▶ **Input material**
>>>

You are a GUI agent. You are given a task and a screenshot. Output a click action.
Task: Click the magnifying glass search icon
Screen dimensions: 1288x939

<<<
>>>

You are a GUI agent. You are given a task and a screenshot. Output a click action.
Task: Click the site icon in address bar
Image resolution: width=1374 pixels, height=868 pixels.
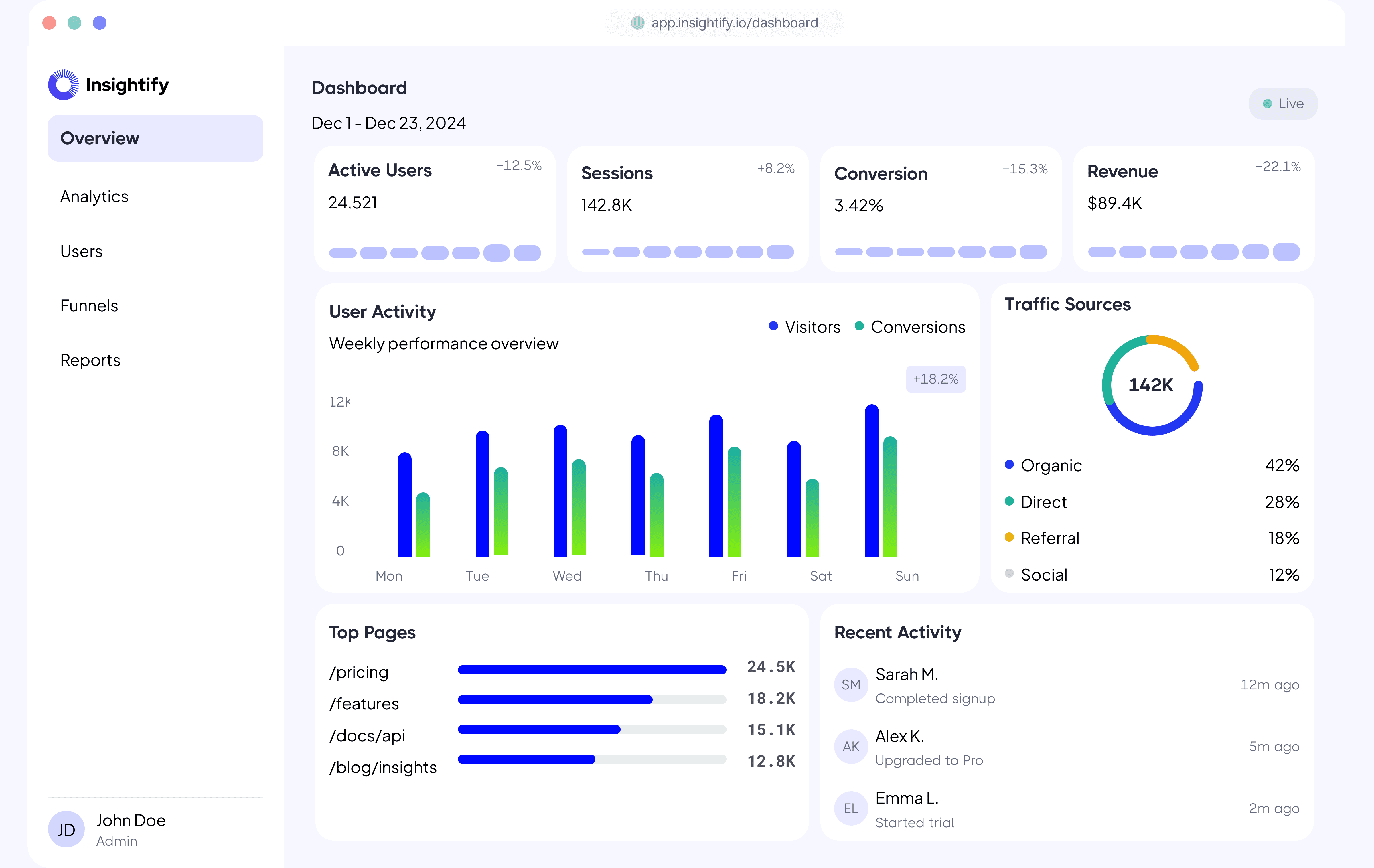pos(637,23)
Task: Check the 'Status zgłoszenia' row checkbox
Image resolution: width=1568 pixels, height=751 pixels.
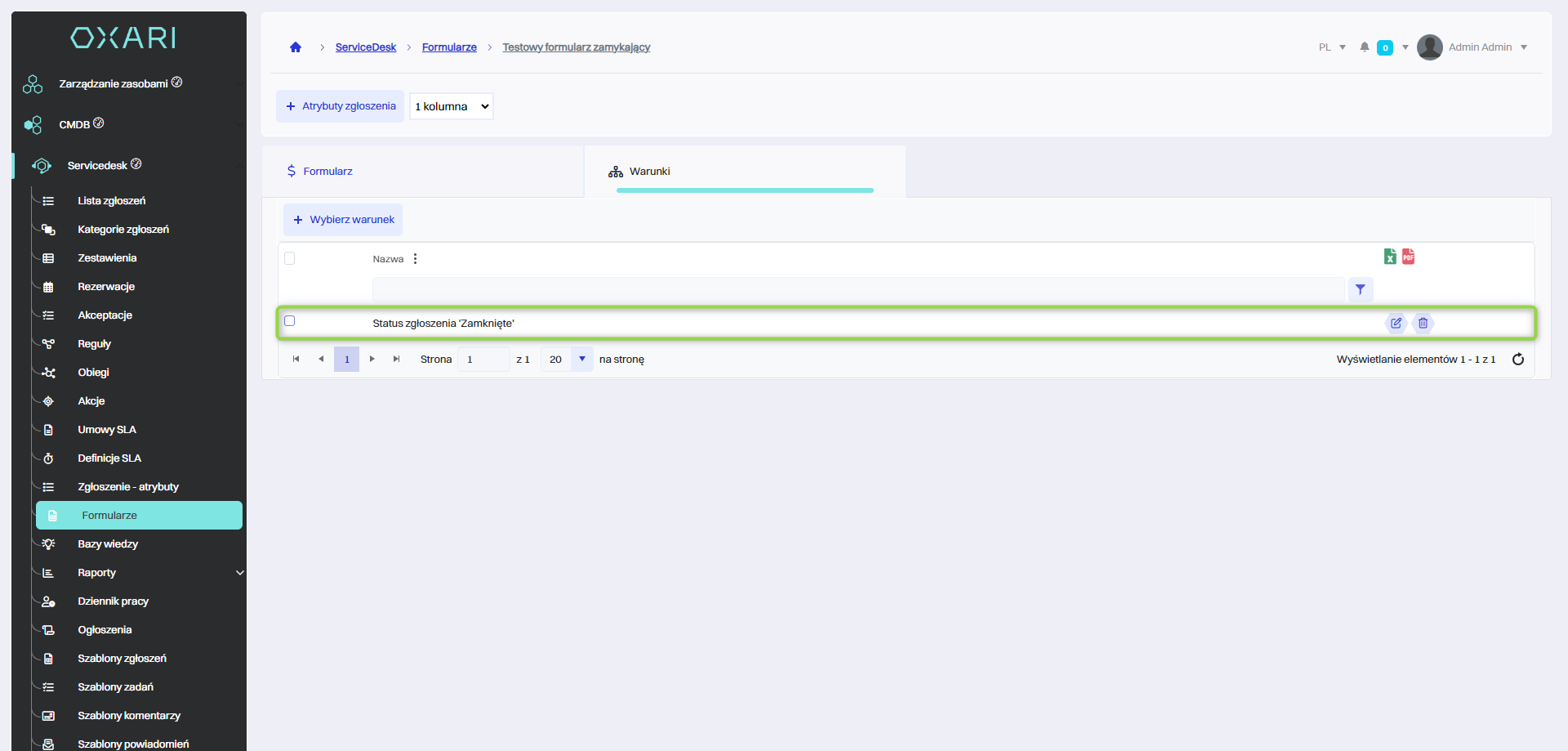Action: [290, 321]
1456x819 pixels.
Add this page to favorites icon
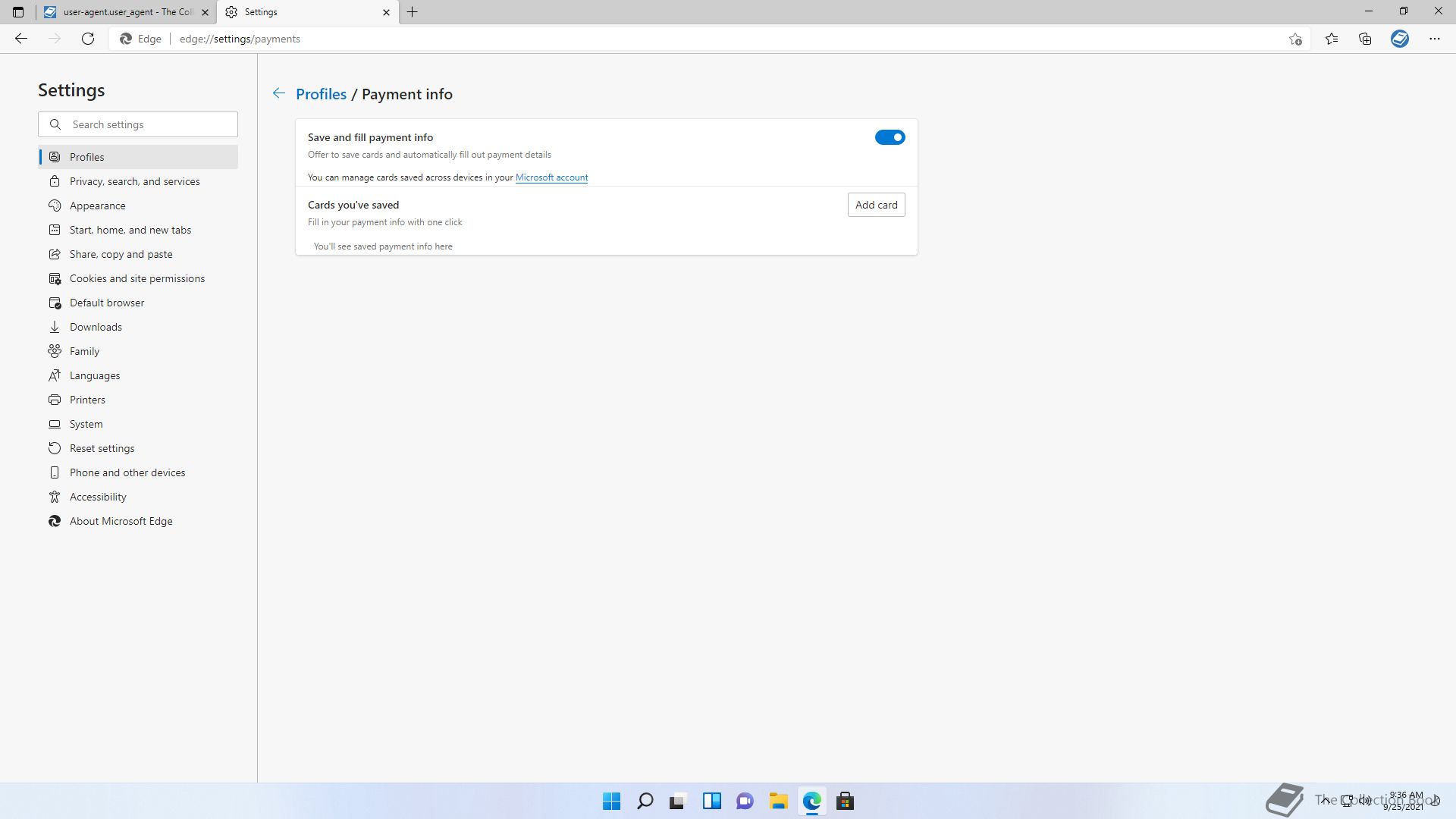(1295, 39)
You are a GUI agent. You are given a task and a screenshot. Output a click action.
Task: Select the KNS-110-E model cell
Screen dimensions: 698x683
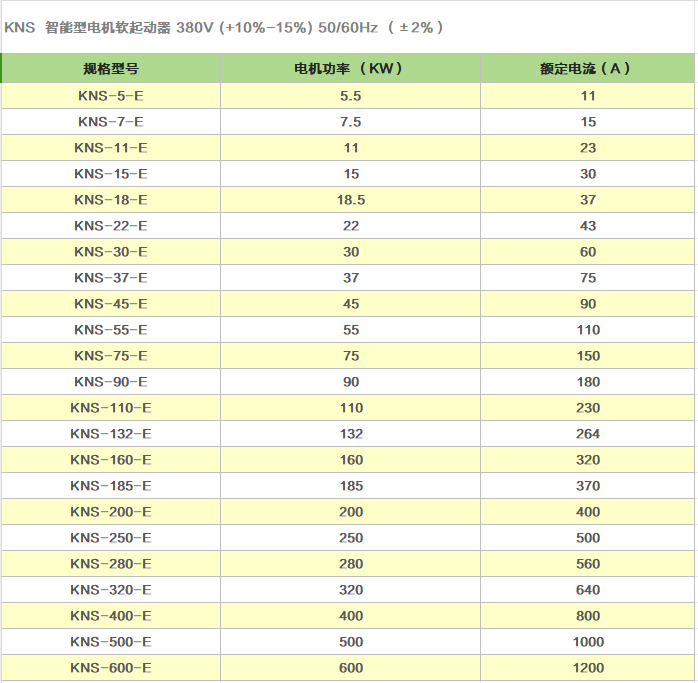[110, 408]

<<<
>>>

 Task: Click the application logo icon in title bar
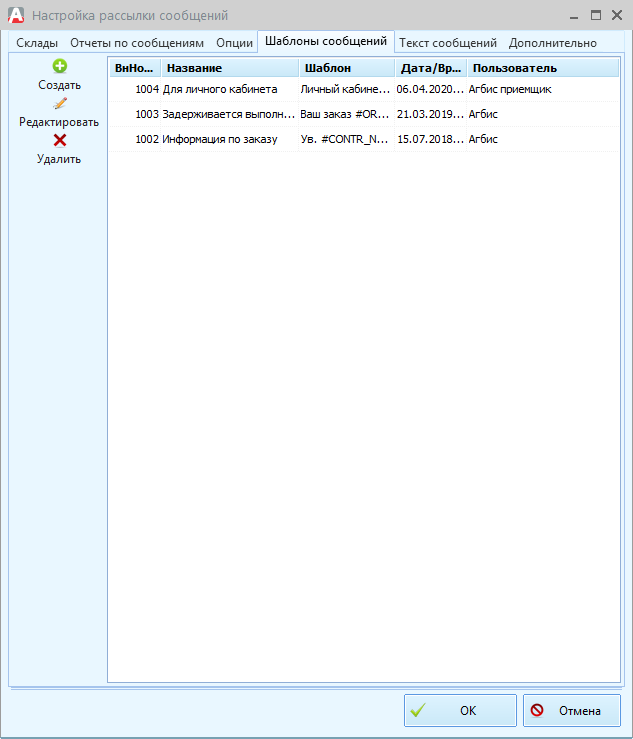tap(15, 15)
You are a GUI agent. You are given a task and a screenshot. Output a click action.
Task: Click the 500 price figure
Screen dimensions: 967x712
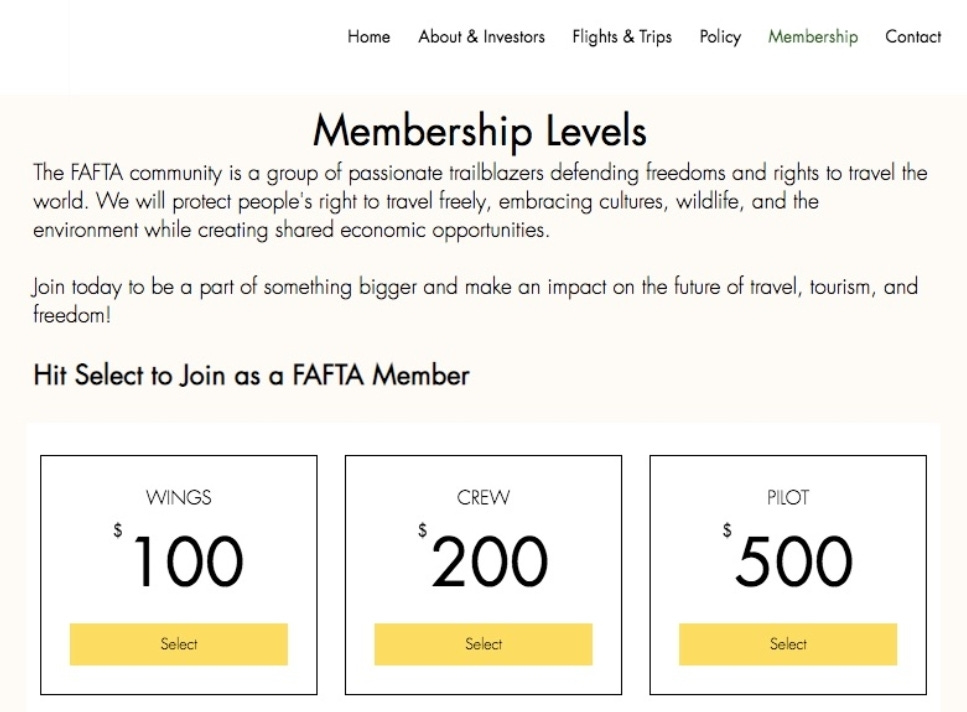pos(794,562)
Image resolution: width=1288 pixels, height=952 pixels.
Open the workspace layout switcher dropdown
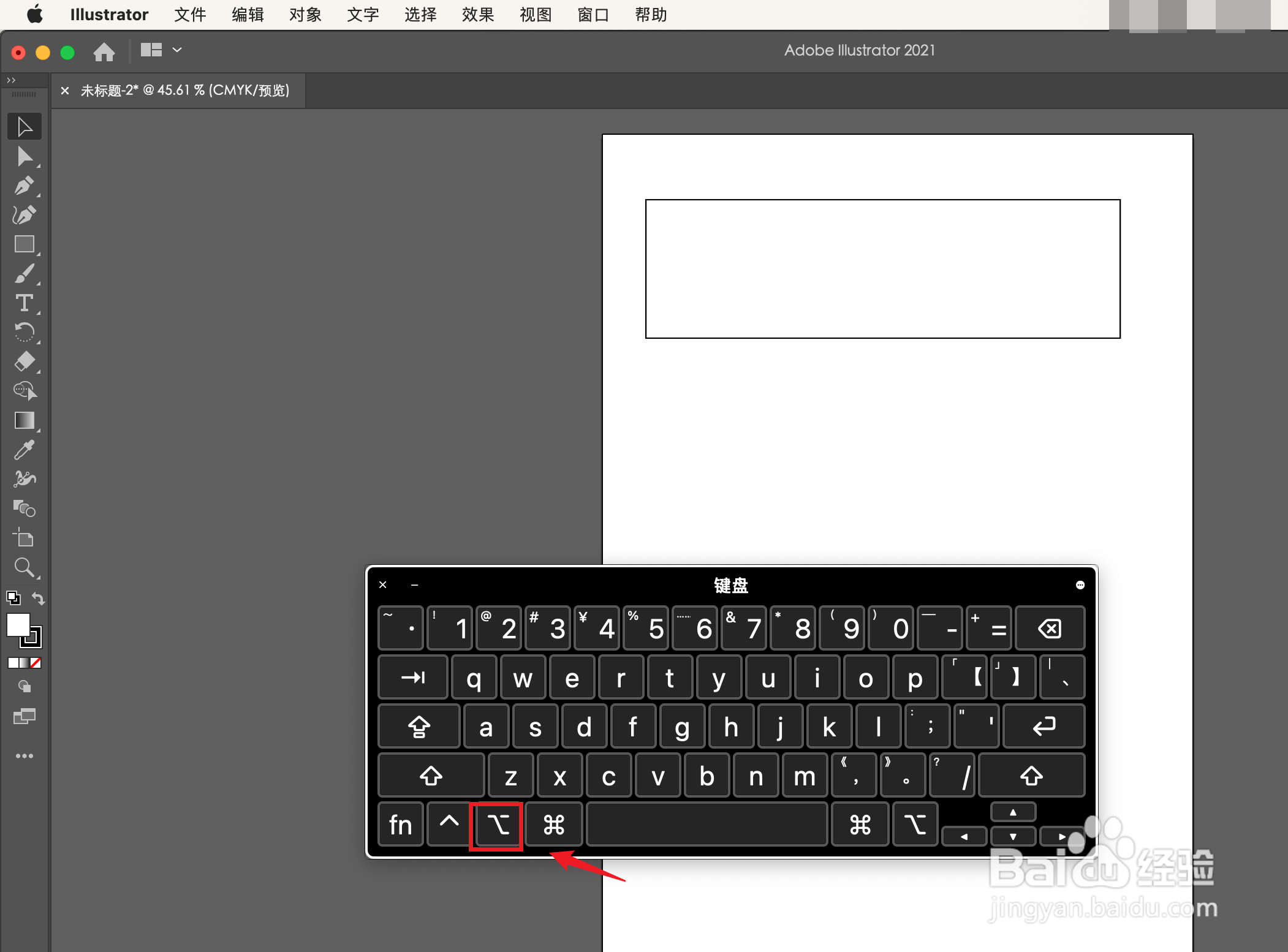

<<<

▶ **Written exercise**
Copy the rows word for word, beginning at the line that contains "Image resolution: width=1288" and stopping after the line that contains "Open the workspace layout switcher dropdown".

▶ **Exercise solution**
Image resolution: width=1288 pixels, height=952 pixels.
Open the workspace layout switcher dropdown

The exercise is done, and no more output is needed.